Our results have several implications for opioid prescribing policy and practice to improve patient safety. Clinicians should routinely consider comorbidities that are associated with increased risk of overdose, polypharmacy, and total opioid MEDs when prescribing opioids. Prescribers should ensure there is no escalation of combined opioid doses above 90 mg MED in CNCP, in line with Scottish Intercollegiate Guidelines Network (‘SIGN’) 136 or equivalent international guidance [43]. Specific attention should be paid to MEDs and risk factors among patients receiving methadone-containing regimens.

Prescribers and dispensers (pharmacists) should provide patients with clear information on health conditions, behaviours and drug combinations that could place them at higher risk of overdose when taking opioids. Patients receiving opioids should also be offered regular review that includes assessment of the conditions for which opioids were indicated, concomitant risk factors, response to treatment, and discussion of alternative pain management and prescribing strategies. These recommendations depend on prescribers and dispensers being skilled and supported to deliver harm reduction conversations and interventions. In the context of large numbers of patients and limited clinical resources, a targeted approach could be considered which initially prioritises review of prescribed > 90 mg MEDs, and those with polypharmacy that includes opioids, gabapentinoids and hypnotics/anxiolytics. These recommendations correspond with recent findings from Campbell et al.’s [44] study which focused opioid-related harms for the CNCP population and encouraged a holistic assessment of the needs, risks and benefits for each individual, when addressing concerns of patient safety.increased use of illicit opioids

These findings demonstrate that additional clinical governance is required to reduce risk within this group. Greater leadership is needed on safer prescribing at national, regional, and local levels, with the importance of understanding prescribing in the context of an individual patient being a key part of this discussion. We recommend that other health authorities undertake similar audits and service improvement exercises, as well as interventions which may reduce the risk of overdose within this group. As outlined, there are a number of practical ways to reduce risk of inadvertent overdose, which also include the specification of maximum daily dosing in opioid prescriptions, minimising polypharmacy, especially with other CNS depressants, co-prescribing of naloxone, gradually tapering doses, and monitoring and responding to warning signs such as requests for early refills [45]. These need to be addressed or facilitated by prescribers or community pharmacists within a clear governance structure.

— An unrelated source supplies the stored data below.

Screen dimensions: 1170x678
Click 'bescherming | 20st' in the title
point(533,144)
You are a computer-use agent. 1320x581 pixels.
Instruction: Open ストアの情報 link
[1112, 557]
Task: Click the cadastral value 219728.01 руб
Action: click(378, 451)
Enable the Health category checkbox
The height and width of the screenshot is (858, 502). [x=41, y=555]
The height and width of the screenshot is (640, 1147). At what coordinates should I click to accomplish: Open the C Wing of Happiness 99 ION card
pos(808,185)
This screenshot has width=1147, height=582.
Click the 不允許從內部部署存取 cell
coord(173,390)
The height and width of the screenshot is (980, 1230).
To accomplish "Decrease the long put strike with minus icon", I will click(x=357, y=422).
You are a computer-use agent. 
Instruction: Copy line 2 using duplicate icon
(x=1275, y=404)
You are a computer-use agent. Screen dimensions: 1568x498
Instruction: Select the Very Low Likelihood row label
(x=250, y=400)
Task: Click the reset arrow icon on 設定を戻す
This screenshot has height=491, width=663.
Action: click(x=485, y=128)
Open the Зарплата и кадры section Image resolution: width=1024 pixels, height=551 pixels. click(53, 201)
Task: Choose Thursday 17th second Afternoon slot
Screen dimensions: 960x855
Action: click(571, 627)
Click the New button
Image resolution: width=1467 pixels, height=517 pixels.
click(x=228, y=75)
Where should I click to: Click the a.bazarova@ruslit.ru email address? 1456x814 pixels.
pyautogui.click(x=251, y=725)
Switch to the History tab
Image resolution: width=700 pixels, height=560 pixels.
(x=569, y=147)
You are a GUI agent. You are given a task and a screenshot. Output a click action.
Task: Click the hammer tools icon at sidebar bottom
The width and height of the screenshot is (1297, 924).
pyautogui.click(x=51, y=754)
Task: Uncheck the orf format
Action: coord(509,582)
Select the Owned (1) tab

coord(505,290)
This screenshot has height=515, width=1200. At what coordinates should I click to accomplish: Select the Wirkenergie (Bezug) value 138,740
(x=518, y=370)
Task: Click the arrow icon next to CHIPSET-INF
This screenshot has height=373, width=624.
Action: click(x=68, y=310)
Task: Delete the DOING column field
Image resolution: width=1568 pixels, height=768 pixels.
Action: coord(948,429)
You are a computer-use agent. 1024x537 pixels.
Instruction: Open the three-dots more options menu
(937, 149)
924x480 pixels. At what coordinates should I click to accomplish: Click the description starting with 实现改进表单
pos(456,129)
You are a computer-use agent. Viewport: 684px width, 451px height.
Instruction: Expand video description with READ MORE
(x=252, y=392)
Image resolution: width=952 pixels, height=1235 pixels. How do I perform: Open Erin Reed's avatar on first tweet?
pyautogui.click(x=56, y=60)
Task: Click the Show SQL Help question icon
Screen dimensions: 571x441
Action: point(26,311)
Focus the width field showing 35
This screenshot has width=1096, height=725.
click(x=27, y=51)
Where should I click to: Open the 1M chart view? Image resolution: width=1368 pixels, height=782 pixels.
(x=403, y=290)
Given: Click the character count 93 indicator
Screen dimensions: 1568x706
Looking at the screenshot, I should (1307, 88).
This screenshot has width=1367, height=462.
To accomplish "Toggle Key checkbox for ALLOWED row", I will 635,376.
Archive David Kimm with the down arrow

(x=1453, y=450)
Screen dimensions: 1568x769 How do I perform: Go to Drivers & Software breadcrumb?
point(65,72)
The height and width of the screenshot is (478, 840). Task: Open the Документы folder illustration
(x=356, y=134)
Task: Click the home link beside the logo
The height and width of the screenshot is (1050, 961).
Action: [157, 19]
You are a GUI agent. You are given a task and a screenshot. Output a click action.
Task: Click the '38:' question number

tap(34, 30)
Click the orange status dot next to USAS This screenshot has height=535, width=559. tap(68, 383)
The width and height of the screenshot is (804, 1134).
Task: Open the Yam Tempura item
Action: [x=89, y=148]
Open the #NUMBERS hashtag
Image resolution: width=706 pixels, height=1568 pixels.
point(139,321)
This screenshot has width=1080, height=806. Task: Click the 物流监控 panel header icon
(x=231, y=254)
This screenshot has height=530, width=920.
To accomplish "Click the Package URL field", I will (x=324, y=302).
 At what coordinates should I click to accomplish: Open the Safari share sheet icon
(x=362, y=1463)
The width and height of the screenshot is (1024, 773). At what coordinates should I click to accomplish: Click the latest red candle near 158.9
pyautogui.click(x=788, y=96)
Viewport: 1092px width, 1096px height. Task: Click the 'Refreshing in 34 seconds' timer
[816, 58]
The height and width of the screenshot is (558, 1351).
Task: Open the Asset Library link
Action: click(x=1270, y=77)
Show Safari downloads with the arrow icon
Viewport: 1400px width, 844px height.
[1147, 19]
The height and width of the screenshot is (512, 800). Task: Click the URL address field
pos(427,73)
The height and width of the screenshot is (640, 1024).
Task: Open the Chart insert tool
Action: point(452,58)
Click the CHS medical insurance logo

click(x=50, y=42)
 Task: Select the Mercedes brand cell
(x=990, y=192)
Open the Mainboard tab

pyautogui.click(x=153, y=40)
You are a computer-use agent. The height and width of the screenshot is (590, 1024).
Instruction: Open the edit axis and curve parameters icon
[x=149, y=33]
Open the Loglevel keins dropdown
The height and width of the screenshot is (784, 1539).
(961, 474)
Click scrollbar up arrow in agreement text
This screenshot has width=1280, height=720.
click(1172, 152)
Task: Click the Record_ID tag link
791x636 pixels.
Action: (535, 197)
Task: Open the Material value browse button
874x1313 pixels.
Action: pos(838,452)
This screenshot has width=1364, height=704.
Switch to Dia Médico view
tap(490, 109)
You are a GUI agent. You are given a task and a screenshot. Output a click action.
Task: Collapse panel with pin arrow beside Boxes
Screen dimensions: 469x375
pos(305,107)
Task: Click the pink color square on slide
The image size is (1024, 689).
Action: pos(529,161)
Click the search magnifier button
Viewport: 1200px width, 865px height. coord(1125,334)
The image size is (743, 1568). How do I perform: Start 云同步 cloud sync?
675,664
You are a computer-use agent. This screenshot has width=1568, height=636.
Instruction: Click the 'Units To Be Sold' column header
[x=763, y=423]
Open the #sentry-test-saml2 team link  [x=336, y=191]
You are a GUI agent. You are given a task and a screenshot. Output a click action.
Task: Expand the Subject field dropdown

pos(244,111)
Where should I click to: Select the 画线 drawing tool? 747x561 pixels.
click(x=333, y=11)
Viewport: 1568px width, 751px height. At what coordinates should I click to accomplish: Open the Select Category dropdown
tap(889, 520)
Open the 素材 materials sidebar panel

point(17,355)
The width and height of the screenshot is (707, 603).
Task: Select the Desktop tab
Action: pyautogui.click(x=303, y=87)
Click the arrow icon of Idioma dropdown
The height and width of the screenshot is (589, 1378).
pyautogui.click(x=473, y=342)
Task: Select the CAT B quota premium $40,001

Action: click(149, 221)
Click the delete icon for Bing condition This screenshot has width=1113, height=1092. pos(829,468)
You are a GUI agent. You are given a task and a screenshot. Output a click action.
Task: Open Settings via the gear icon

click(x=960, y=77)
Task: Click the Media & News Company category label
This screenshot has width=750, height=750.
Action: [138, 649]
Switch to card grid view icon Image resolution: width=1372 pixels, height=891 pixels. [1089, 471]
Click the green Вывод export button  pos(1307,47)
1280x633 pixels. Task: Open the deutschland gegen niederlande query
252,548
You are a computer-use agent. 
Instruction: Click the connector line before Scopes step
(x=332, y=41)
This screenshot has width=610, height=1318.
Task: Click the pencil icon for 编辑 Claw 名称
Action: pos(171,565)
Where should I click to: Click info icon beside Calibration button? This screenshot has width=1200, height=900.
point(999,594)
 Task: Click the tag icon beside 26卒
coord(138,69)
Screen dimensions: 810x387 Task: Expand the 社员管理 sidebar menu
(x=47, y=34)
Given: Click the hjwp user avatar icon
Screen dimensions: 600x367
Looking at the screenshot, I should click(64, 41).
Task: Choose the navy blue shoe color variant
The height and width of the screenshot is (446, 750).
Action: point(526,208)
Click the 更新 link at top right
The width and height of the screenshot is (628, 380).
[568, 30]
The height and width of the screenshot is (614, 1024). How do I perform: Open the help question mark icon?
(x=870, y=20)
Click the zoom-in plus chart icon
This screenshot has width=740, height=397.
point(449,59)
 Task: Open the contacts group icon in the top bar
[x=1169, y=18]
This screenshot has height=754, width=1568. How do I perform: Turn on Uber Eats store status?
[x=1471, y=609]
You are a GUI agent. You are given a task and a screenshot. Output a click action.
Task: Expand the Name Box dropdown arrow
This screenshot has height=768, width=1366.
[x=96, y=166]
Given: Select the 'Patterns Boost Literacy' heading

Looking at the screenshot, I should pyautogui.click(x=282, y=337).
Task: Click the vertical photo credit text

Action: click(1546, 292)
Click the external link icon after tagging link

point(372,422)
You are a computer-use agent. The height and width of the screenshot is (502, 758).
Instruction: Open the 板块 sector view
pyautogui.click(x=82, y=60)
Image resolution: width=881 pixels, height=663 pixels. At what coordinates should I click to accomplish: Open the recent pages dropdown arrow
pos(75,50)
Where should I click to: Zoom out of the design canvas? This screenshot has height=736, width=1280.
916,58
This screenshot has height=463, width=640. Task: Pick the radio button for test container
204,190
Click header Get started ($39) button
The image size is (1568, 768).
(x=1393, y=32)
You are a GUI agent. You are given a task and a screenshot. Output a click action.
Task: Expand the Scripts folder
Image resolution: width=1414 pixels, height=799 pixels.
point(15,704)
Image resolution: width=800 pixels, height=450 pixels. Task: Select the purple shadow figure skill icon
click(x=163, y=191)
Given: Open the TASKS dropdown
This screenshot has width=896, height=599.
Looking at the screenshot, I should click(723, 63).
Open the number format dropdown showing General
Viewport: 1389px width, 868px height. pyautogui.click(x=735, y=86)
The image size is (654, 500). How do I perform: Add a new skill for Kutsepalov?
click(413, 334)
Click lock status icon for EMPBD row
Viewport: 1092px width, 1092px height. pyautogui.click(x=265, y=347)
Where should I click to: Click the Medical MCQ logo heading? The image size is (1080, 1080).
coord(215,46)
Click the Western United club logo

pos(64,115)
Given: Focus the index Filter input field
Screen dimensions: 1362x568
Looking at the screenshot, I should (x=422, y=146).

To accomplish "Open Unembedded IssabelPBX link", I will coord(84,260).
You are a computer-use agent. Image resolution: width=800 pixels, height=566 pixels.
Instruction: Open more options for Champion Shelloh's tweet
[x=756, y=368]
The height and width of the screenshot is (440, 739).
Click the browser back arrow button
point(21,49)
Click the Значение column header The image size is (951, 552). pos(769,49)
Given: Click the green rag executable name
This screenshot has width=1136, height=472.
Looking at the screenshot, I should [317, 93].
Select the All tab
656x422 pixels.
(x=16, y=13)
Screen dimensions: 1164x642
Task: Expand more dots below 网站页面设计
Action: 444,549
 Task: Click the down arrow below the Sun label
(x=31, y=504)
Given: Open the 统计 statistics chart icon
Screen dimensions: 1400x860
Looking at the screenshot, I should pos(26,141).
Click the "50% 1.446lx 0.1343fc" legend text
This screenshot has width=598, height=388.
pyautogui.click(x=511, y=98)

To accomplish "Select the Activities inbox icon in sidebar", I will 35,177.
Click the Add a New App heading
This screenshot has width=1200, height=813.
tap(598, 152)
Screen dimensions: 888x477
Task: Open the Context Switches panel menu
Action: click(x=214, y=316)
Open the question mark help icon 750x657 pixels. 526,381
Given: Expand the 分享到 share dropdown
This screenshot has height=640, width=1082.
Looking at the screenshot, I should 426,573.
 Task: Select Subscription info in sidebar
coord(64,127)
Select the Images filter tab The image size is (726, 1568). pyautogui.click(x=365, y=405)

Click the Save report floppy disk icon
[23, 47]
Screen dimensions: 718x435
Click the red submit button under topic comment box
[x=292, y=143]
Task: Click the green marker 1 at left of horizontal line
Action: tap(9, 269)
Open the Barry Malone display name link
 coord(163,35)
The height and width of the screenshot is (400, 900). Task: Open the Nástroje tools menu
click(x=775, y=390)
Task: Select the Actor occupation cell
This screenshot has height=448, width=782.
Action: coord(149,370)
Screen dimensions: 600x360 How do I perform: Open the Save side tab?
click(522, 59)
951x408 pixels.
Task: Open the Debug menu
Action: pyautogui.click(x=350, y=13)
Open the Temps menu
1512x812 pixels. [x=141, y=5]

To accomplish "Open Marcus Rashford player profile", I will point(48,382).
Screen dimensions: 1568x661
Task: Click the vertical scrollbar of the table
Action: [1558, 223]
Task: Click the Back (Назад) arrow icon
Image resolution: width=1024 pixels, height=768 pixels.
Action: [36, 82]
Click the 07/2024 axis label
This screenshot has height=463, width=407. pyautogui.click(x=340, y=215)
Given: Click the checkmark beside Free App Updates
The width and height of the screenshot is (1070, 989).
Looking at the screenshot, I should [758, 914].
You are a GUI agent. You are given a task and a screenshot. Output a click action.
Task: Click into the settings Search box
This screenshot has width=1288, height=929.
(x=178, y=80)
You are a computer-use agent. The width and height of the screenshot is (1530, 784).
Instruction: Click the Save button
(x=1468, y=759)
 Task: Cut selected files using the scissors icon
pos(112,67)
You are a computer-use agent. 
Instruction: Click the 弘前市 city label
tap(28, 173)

Finally, we acknowledge the potential for adverse consequences resulting from rapid reduction or withdrawal of prescriptions for people taking opioids that have been observed elsewhere, including the USA and Canada, such as a shift towards use of illicit opioids [15, 16, 17]. We also recognise that each country is unique and may have specific drivers for opioid prescribing which require tailored and patient-focussed responses. However, the findings from our study support others which highlight the risks of harm posed by prescribed opioids, and the need for decisive responses.

Conclusions

This study described and quantified the population of primary care patients with POOR in one Scottish Health Board and described the characteristics of patients and their prescriptions that increase this risk. The study found a large cohort of patients prescribed strong opioids with increased POOR due to high doses, comorbidities, and polypharmacy. Other areas should undertake practice quality improvement exercises such as this, and develop staff training and patient-centred interventions, which may reduce the risk of overdose among this group.